▶ _EXTRAIT SOURCE_
·····
Norman Rockwell |
Socialisation : processus selon lequel l'enfant intériorise les différents éléments de la culture environnante et s'intègre dans la vie sociale (Larousse)
Sociabilisation: vous l'avez entendu ce terme? Hein? Comme moi! Ben, en fait, ce mot n'existe pas...! C'est bien ce qui me semblait...En revanche le verbe sociabiliser existe et cela signifie rendre sociable.
C'est un peu tarte à la crème...dès qu'on annonce que nos enfants sont instruits à la maison, la question de la socialisation arrive dans la seconde sur le tapis! Un peu comme si l'école était le seul lieu possible de socialisation...
En réalité, l'enjeu de la socialisation relève d'abord de l'éducation-donc de ce qui se passe dans la famille. L'éducation ouvre ou enferme les enfants, les socialise ou les marginalise, les rend extravertis ou introvertis.
Le deuxième facteur de socialisation, et non des moindres, est le caractère même de l'enfant. Il y a le timide, et il y a l'enjoué. Il y a le jovial et il y a le taciturne. Il y a le grégaire et il y a le solitaire, etc. On voit là, qu'aussi bien un enfant scolarisé qu'un non scolarisé, peut avoir des difficultés à vivre en société, en groupe, à se socialiser. Je connais des enfants scolarisés qui ont toutes les peines du monde à se socialiser!
Autrement dit, si les parents font le job, l'instruction en famille n'est pas un frein à la socialisation des enfants. C'est même la plupart du temps, tout le contraire! Pourquoi? Parce que les enfants ont pris l'habitude, dans le cadre de l'école-maison, d'échanges plus horizontaux (voire d'échanges tout courts...), de brasser les générations, les catégories sociales, les activités.
Et bien? Tout va bien, dans le meilleur des mondes, non? Une fois encore, l'instruction en famille est la panacée?
Pas tout à fait! Trop souvent, les blogs et les sites nous vantent tous les bienfaits de l'instruction en famille en ayant tôt fait d'oublier les difficultés inhérentes à ce choix de vie. L'instruction en famille est dépeinte comme un monde merveilleux qui suscite la convoitise et culpabilise les mauvais parents qui scolarisent leurs enfants...bouh! Bourreaux d'enfants!
Évitons donc tout dogmatisme ou idéologie, soyons humbles et honnêtes:si la socialisation ne pose en réalité de problèmes qu'aux adultes qui ne connaissent pas l'instruction en famille, il n'en va pas de même des amitiés.
En effet, force est de constater que sans l'école, la vie amicale des enfants est restreinte. Il faut admettre que la plupart des enfants se font leurs amis dans le cadre de leur scolarité parce qu'ils passent avec leurs pairs un temps quotidien suffisant pour nouer des amitiés solides. Dans le cadre de l'école-maison, tout ce temps est passé à la maison, entre soi...
·····
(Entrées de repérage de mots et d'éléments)
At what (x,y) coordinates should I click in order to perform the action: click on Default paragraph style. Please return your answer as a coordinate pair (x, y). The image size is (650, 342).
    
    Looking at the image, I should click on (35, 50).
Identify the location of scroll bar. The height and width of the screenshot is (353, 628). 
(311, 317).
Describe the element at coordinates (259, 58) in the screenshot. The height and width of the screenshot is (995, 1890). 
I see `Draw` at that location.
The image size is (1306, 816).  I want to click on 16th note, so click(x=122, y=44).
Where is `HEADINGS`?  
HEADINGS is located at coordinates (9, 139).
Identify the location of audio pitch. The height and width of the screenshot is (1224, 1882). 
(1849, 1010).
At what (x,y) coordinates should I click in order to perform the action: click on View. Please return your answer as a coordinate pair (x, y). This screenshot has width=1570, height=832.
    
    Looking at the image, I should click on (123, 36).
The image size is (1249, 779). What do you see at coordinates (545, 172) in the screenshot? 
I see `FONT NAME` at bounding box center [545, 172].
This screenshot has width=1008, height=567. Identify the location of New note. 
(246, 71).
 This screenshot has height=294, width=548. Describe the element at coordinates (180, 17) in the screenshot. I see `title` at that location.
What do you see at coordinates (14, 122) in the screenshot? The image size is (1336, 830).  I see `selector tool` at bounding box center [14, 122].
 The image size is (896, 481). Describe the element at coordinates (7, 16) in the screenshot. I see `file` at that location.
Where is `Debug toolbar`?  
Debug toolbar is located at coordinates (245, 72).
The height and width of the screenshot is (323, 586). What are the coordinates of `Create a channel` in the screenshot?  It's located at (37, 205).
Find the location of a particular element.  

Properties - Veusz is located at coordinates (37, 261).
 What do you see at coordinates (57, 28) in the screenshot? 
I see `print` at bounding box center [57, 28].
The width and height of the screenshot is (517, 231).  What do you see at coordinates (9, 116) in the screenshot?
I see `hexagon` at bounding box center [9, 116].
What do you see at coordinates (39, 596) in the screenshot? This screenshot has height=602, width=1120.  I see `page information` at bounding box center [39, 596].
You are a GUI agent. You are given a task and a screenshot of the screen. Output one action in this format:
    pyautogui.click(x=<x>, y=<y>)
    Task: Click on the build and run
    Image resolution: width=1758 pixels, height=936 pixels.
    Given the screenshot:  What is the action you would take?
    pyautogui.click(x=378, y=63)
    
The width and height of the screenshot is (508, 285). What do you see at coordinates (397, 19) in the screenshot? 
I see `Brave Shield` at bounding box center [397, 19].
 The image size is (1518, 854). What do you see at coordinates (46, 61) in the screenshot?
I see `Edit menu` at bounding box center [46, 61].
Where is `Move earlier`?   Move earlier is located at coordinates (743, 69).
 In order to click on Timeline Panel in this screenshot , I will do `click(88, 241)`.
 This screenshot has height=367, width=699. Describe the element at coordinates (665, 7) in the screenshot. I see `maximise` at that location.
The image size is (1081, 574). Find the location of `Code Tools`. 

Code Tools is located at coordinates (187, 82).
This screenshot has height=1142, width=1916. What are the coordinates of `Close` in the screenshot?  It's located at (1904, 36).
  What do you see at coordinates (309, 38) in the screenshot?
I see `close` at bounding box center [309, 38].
·····
▶ _À FAIRE_
A. Traduisez en anglais cette phrase du texte sur la socialisation : « Le deuxième facteur de socialisation, et non des moindres, est le caractère même de l'enfant. »
B. Reproduisez fidèlement le passage du texte sur la socialisation qui va de « Sociabilisation: vous l'avez » jusqu'à « extravertis ou introvertis. ».
Les enregistrements n'ont aucun rapport avec le texte sur la socialisation.

▶ _RÉPONSES ATTENDUES_
A. The second factor of socialization, and by no means the least, is the child's very character.

B.
Sociabilisation: vous l'avez entendu ce terme? Hein? Comme moi! Ben, en fait, ce mot n'existe pas...! C'est bien ce qui me semblait...En revanche le verbe sociabiliser existe et cela signifie rendre sociable.
C'est un peu tarte à la crème...dès qu'on annonce que nos enfants sont instruits à la maison, la question de la socialisation arrive dans la seconde sur le tapis! Un peu comme si l'école était le seul lieu possible de socialisation...
En réalité, l'enjeu de la socialisation relève d'abord de l'éducation-donc de ce qui se passe dans la famille. L'éducation ouvre ou enferme les enfants, les socialise ou les marginalise, les rend extravertis ou introvertis.